Durante os anos 1990, de Fernando a Fernando, as forças da direita dedicaram três períodos presidenciais a desmontar os aspectos progressistas da Constituição de 88. Em seguida e desde 2003, os três períodos de Lula e Dilma dedicaram-se a cumprir o que lá está. O resultado, de certa forma, é que voltamos aos dilemas do final dos anos 1970 e dos anos 1980, quando estava claro que o país precisava fazer escolhas de longo prazo, entre diferentes vias de desenvolvimento.
Institucionalidade
Entre 1989 e 1992, a “solução” para o impasse foi canalizada institucionalmente, via eleição presidencial primeiro, via impeachment e posse do vice depois; 25 anos depois, a institucionalidade parece estar potencializando a crise. Isto decorre, ao menos em parte, do fato de que também na política estrito senso há um impasse.
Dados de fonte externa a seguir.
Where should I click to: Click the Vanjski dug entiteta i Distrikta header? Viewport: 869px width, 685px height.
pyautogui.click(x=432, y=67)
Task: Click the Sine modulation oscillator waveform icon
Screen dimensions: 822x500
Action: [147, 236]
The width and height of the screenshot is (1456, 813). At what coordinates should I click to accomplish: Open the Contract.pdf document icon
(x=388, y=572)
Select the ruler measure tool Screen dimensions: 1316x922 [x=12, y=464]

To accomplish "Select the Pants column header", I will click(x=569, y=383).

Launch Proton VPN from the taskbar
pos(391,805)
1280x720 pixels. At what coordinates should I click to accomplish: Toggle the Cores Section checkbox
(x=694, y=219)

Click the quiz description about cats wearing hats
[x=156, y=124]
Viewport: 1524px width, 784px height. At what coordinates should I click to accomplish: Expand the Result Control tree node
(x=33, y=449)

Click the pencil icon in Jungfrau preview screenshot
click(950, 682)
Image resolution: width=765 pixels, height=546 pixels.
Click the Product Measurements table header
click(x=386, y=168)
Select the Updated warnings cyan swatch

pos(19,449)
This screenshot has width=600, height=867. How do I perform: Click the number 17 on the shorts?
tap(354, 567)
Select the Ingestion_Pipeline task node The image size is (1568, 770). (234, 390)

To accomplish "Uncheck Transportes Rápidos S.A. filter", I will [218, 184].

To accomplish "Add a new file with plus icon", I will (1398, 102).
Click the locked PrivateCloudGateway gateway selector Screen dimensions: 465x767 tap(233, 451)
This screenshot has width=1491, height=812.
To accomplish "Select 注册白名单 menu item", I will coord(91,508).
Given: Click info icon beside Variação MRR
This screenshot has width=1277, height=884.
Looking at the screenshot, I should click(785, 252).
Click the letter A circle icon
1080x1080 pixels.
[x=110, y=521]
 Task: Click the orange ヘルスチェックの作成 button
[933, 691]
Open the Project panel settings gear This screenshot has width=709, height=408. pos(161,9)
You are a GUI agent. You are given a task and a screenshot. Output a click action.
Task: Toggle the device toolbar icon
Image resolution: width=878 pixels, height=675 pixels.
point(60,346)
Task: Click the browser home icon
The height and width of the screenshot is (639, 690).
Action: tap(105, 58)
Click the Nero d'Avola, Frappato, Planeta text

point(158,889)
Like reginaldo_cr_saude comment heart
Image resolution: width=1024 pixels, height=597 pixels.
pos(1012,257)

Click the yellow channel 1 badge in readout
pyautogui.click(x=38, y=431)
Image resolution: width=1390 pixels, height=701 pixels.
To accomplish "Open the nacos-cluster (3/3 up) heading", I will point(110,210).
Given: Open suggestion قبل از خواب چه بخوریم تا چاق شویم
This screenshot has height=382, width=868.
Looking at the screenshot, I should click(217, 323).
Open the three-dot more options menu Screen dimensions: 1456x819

Ameaçada em 1989, a direita optou pela americanização dos processos eleitorais. Isto não impediu a vitória petista, mas ajudou a retardá-la por 13 anos, além de fazê-la acompanhada de maiorias congressuais crescentemente conservadoras.
Alianças com o centro
Desde 2003, a esquerda aliada ao centro ganhou as eleições presidenciais, mas a direita aliada ao centro ganhou as eleições parlamentares. O que ajuda a explicar por quais motivos ninguém está satisfeito com as regras do jogo, ao mesmo tempo em que não se consegue maioria qualificada para mudar nada de essencial.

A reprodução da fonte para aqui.